- **Text**:

┌──

I had the unfortunate event of a friend's dog jumping up and putting it's paws on the window sill. When my friend pulled the dog away his nails left a few light scratches just below the back-passenger window. I don't have pics because I can't get the camera to capture it. But I don't catch a fingernail on them if I rub over them. So I'm pretty sure they are very shallow and didn't go past the clear coat.

I think they can be polished out. So I'm just trying to decide if I spend money on an orbital polisher, try by hand, or pay a detailer to patch up that one area. I have never used a polisher before and keep hearing about the fear of burning the paint if you try to DIY this process. Maybe I'm being overly cautious and the chances of that happening are slim, I don't know.

But what polishers do people recommend for novices?

Thanks
 
If you don't catch a fingernail, those scratches should easily be removed by hand. You can start with a polish (least abrasive) and move up to a compound, followed by a polish, if the polishing takes too long. I've "removed" numerous scratches by hand over the years. You'd have to be going at a spot for a REALLY LONG time with a polish to burn through the clear coat by hand.

└──

- **Directions**:
Resume the text above about the light scratches a dog left on a car's paint, starting right after its last sentence.

- **Stored data**:
┌──

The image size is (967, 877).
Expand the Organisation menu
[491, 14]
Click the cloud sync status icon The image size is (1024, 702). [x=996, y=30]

└──

- **Output**:
I have a Porter Cable 6" variable speed DA polisher that I picked up for less than a couple hundred, less pads and polishes of course. I've been using it for a few years now and I'm pretty happy with the results. I usually go over the car every couple years to remove swirls and scratches. It seems a lot of "pros" use Rupes polishers and really like them, so I'd imagine those are good as well. DA polishers can burn through clear coat, but again you need to be going at it for quite a while, or with a very aggressive compound.

The rule of thumb when removing defects is to start with the least aggressive method possible. On the scale of activities, you have the most basic which is a wash, then a mild polish (like a finishing polish) for the least aggressive, a full polish, a compound, and lastly, wet sanding which is the most aggressive. If you have a defect that requires wet sanding, you usually start with that and work backwards, wet sand, then compound, then polish, then finishing polish. The point I am making here is start with the least aggressive method possible so you remove the least amount of material and ultimately save yourself some steps.

When removing scratches, sometimes you need to keep the approach in mind of what is "good enough." Sometimes scratches are deep enough that they will never be full invisible, but sometimes you need to consider 80% removed is "good enough." If you can't see it from more than a couple feet away, bystanders will never see it, only the owner will ever know it is there.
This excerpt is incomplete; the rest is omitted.